Hidupnya terkesan membosankan, tak ada warna atau corak sederhana. Andaikan ia bisa meminta,  ia sangat berharap memiliki kehidupan yang jauh menyenangkan dari pada saat ini. Kehidupan yang selama ini hanya bisa ia saksikan di film ataupun video game.

Memang hanya dua hal itu yang bisa membuatnya bahagia, tertawa dengan senangnya, karena menurutnya bersama dengan manusia cukup menyebalkan.

Selain itu ia juga memelihara kucing jenis persia yang ia rawat secara diam-diam, karena pemilik apartemen tak mengizinkan penghuni membawa hewan peliharaan, anehnya pemilik itu memelihara seekor anjing jenis husky yang ia beri nama Dobby Dohgsen. Namanya diambil dari penyanyi jazz era 50 an.

Ketika Roma masih sibuk dengan ponsel pintarnya, tiba-tiba saja kereta cepat itu lambat, lalu berhenti seketika. Lampu di dalam sana berkedip-kedip, mirip adegan film horor.

Dari salah satu alat pengumuman yang terpasang di setiap sudut gerbong, dikatakan bahwa kereta mengalami kendala mesin yang cukup fatal dan akan dilakukan perbaikan. Seluruh penumpang di dilarang keluar dari sana dan harus tetap tenang.

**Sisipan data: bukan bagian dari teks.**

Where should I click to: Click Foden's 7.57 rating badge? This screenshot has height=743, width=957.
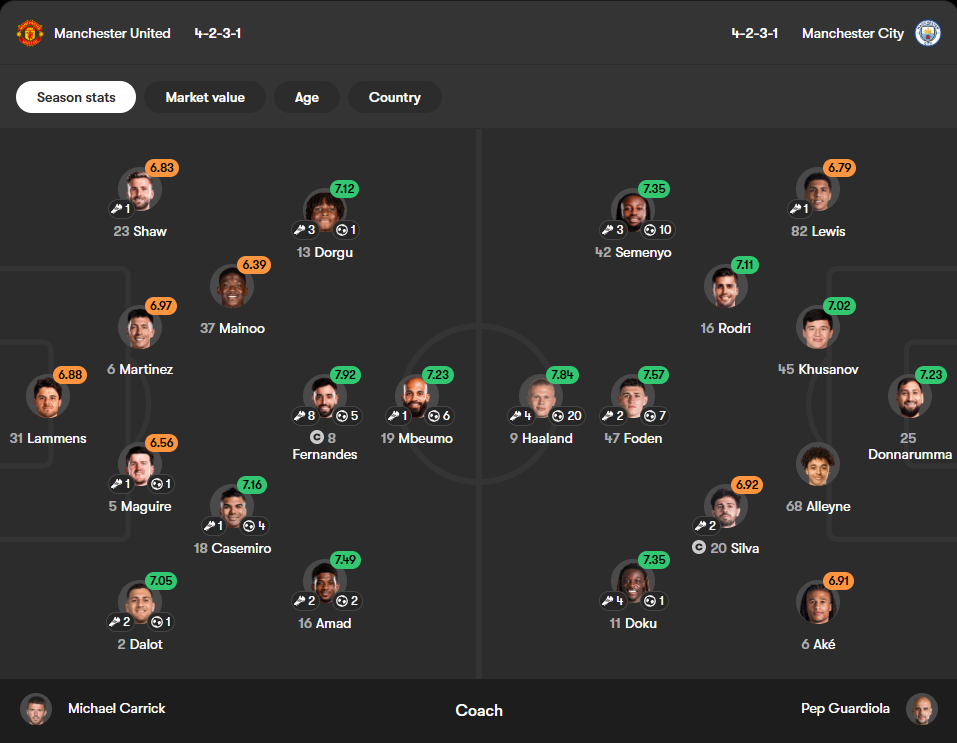click(x=653, y=374)
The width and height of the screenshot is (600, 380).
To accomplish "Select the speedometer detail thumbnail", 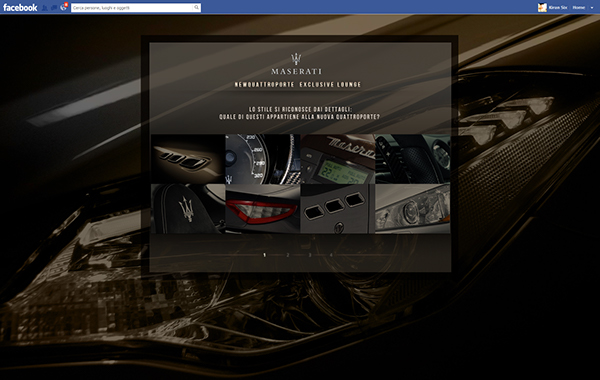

Roma terkejut mendengarnya, karena ia pasti akan terlambat sampai di kantor, saat hendak menghubungi atasnya untuk izin datang lambat, ponsel pintarnya tiba-tiba saja tak ada jaringan.

Sepertinya karena di dalam kereta cepat yang rusak itu, ponsel pintarnya pun ikut bermasalah.

Entahlah, Roma tak banyak berpikir. Ia memasang earphone di kedua lubang telinganya dan menyaksikan sebuah film yang sudah ia unduh cukup lama, tetapi tak sempat ia tonton.

Saat Roma sibuk menonton tanpa peduli keadaan sekitar, terdengar sebuah ledakan cukup hebat. Bahkan hingga menembus earphone milik Roma, ia melepaskannya dan melihat ke sumber suara, semua orang yang ada di gerbong itu bingung dan panik.

Teriakan mulai terdengar, Roma yang tak paham tak tahu harus melakukan apa. Bahkan apa yang sebenarnya terjadi ia pun tak tahu. Semua orang yang ada di sana berdiri begitu juga dengan Roma.

Kemudian terdengar bunyi ledakan kedua dan ketiga yang lebih kencang. Api menjalar dengan cepat di kereta itu, semua orang panik. Lalu ketika ledakan keempat kalinya, kereta itu hancur seketika dan terbalik di lintasan tempat diperbaiki.

Tak ada kepanikan lagi, semua orang terpanggang dan tertumpuk di antara puing kereta yang berbahan dasar baja berat itu. Termasuk dengan Roma.

Saat tubuhnya sekarat, Roma sebenarnya tak banyak bisa berpikir, ia pasti akan mati di sana dalam keadaan mengenaskan, terpanggang. Ia belum menikah, belum pernah merasakan berhubungan dengan seorang perempuan sampai usia 30 tahun.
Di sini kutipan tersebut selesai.